農福連携で作った水ギョーザをPRする熊本福祉会の奥野靖夫理事長(中央)ら=8日、宇土市

 就農を通して障害者らの自立を後押しする「農福連携」に取り組むNPO法人「熊本福祉会」(熊本市西区)は、就労支援事業所利用者らが野菜の生産から加工までを手がけた水ギョーザの販売を始めた。理事長の奥野靖夫さん(44)は「利用者の社会参加を、食べて応援してほしい」と呼びかけている。

 農福連携は、担い手不足が深刻な農業と、継続的な就労機会の確保を求める福祉事業所の双方に利点があり、注目を集めている。

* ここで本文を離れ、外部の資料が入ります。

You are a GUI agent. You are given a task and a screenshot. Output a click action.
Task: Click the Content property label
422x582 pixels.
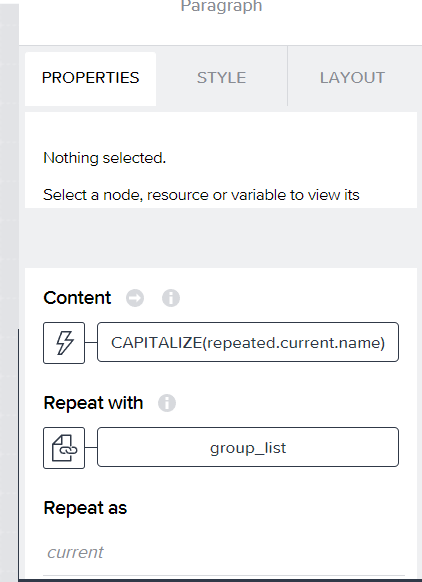[77, 298]
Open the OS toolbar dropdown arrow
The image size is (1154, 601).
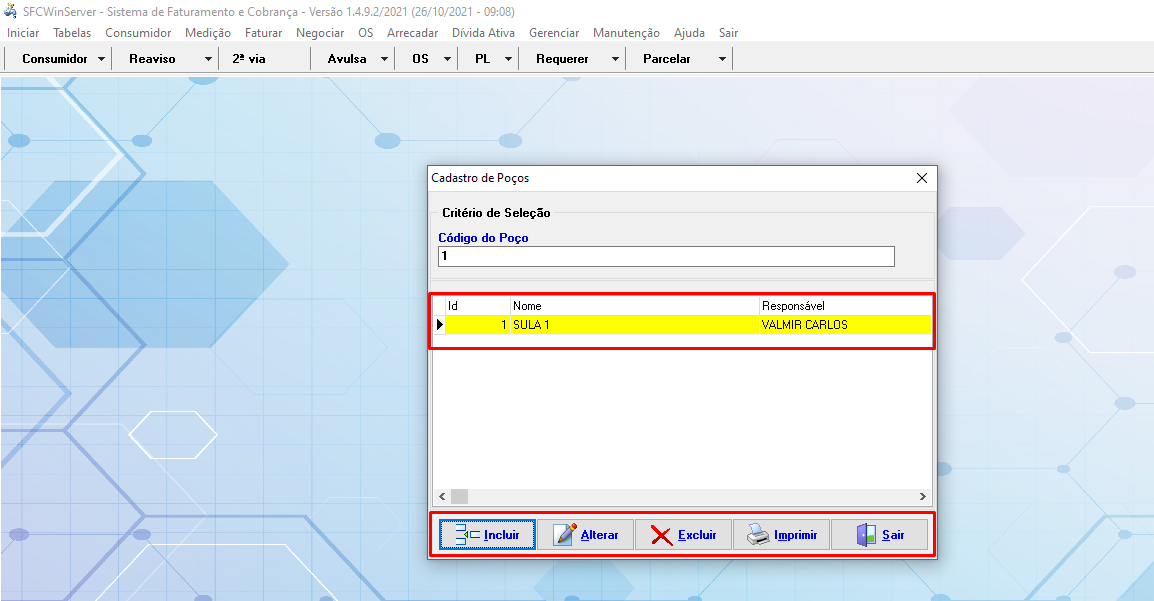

 同会では精神や身体に障害がある利用者ら約30人が、市内にある計約2ヘクタールの畑でキャベツやニンジンの生産に従事。ギョーザの加工では、10人が皮からあんまで全て手作りしている。

 同会の水ギョーザ作りは、フリーアナウンサー本橋馨さん(61)、中央区の中華料理店「釜聖」が監修。もっちりとした皮の食感と、たっぷりの肉汁が特長の商品に仕上がった。

 今後は、熊本県内の社会福祉法人などでつくる「県農福連携協議会」の事業として、スーパーや物産館での販売も計画する。奥野さんは「地域共生社会や『農福食連携』のモデル事業となるよう、県内各地に取り組みの輪を広げていきたい」と意気込んでいる。